Turn your home into a giant game controller

Research by Microsoft suggests electromagnetic fields in the home could be harnessed to turn your body into an antenna of sorts, and a controller.

Microsoft Research

Ever stand in front of an old TV and move your body around to get better reception? It's a bit like using a Kinect. Apparently, your body and home can become a Kinect of sorts by using electromagnetic fields, according to research at Microsoft and the University of Washington.

The researchers are working on a new system that could turn your home into a big input device. Unlike with the Kinect, however, the player does not have to stand in front of a camera--the controller works with nearly all surfaces and electric appliances in the building.
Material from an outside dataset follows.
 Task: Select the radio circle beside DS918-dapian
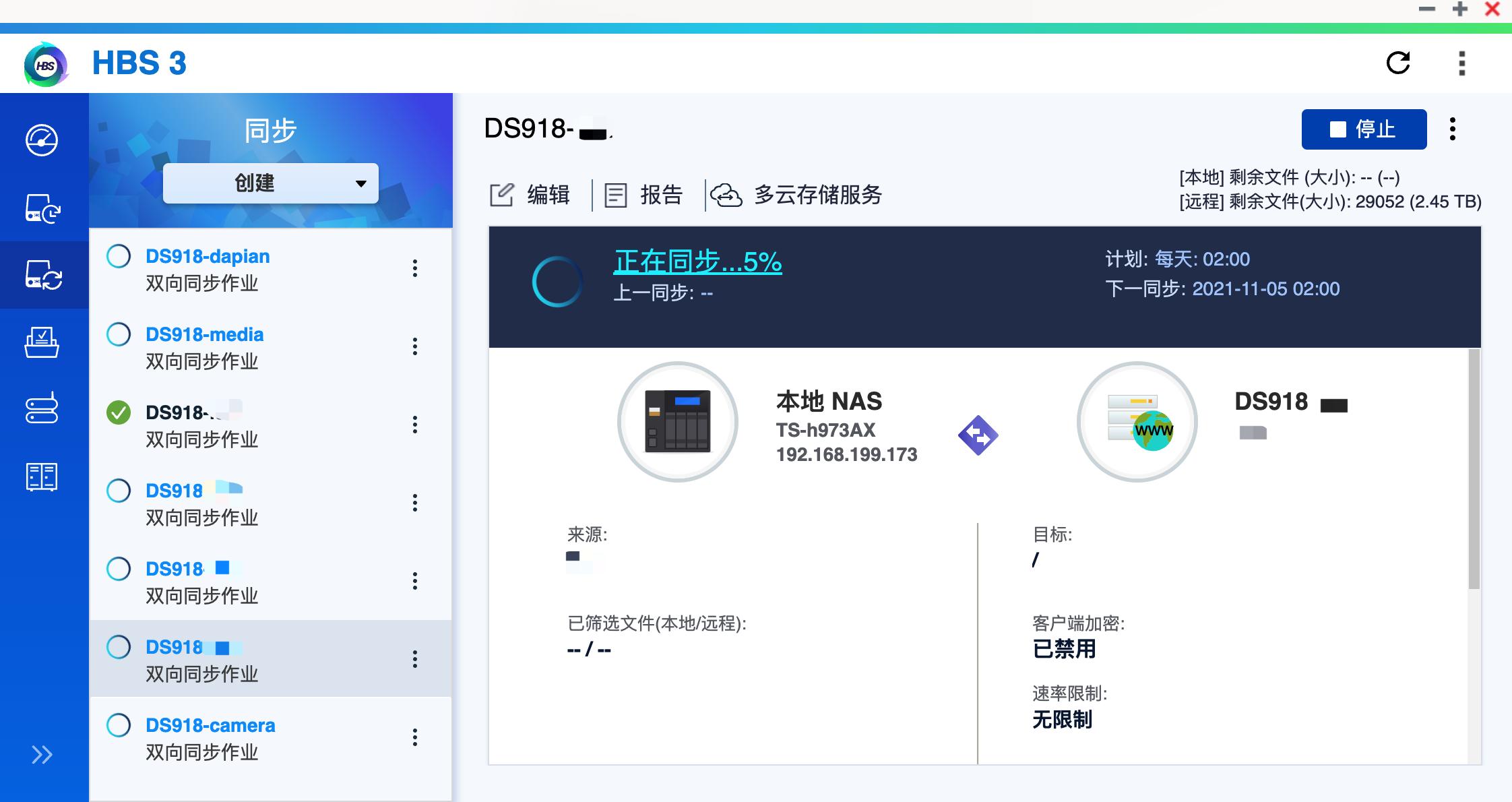tap(119, 256)
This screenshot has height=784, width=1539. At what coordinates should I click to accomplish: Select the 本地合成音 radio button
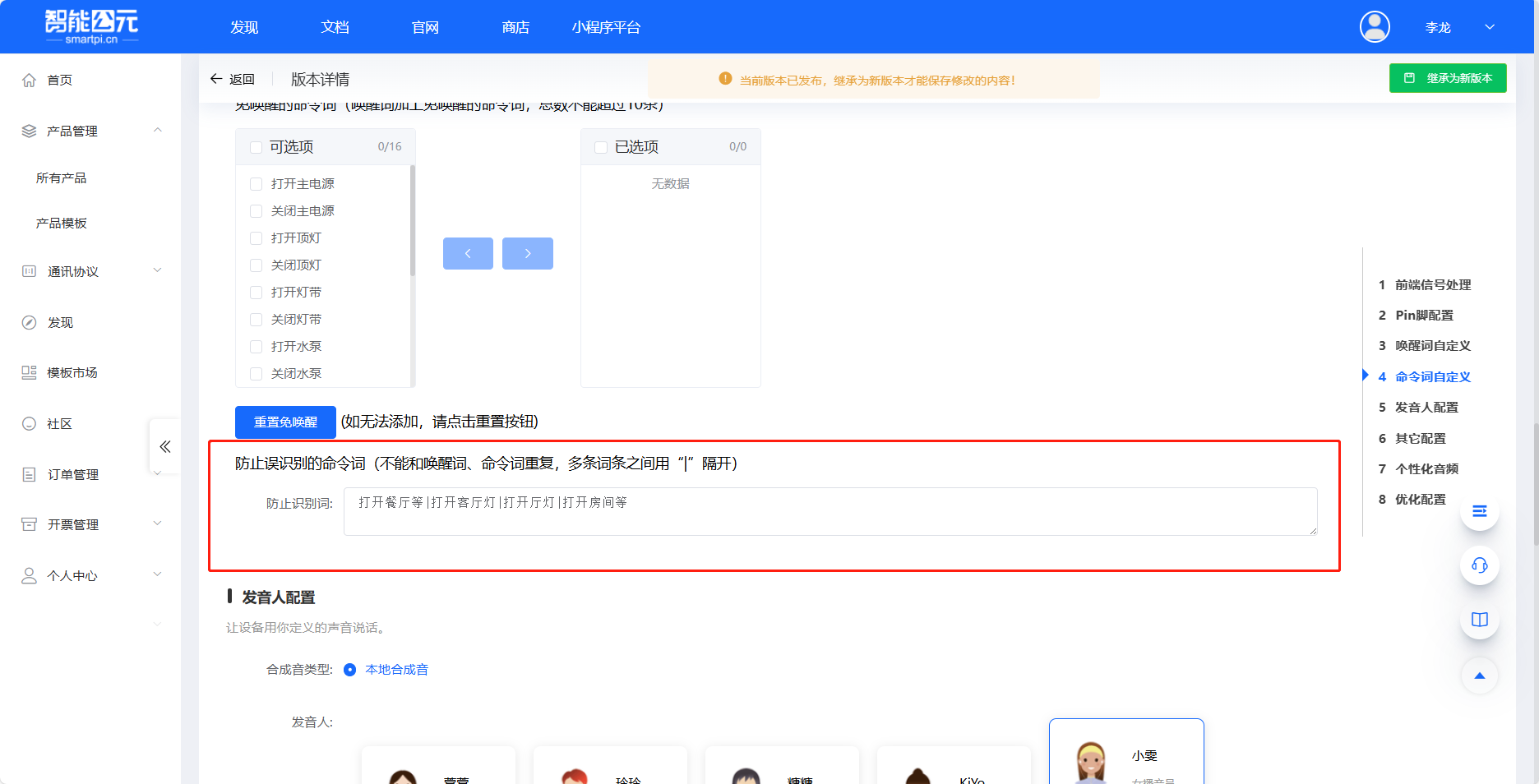click(x=351, y=670)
As outlined in a paper (PDF) presented to the Conference on Human Factors in Computing (CHI 2011) in Vancouver, the researchers' system makes use of electromagnetic noise to detect a person's position or gestures.

Every home is covered with an electromagnetic field created by power lines and some household appliances. In experiments, conductive pads were placed on the necks of subjects to measure the voltages of electromagnetic signals radiating from walls and power lines.

The pad was connected to a data acquisition device and a laptop carried around in backpacks. The researchers found that they were able to turn nearly any surface or electrical device in the home into an interactive input system.

"By examining the noise picked up by the body, we have shown that we can infer the absolute touch position around a light switch or blank wall near electrical wiring within the home with nearly 87 percent accuracy," the researchers write. "For instance, tapping on the wall above and below any light switch could be mapped to increasing and decreasing the thermostat temperature."

Gestures could also control lighting, music players, and video games, though the paper doesn't go into detail about turning your home into a giant controller.

While the monitoring system can be worn on the neck or wrist, researchers are looking into ways to incorporate it into everyday objects such as mobile phones.

Microsoft remains undecided on whether it should apply for a patent for this system. However, the company is considering making this technology open-source, allowing other engineers and developers to create their own uses for the system.

Kevin Koh of Crave Asia contributed to this report.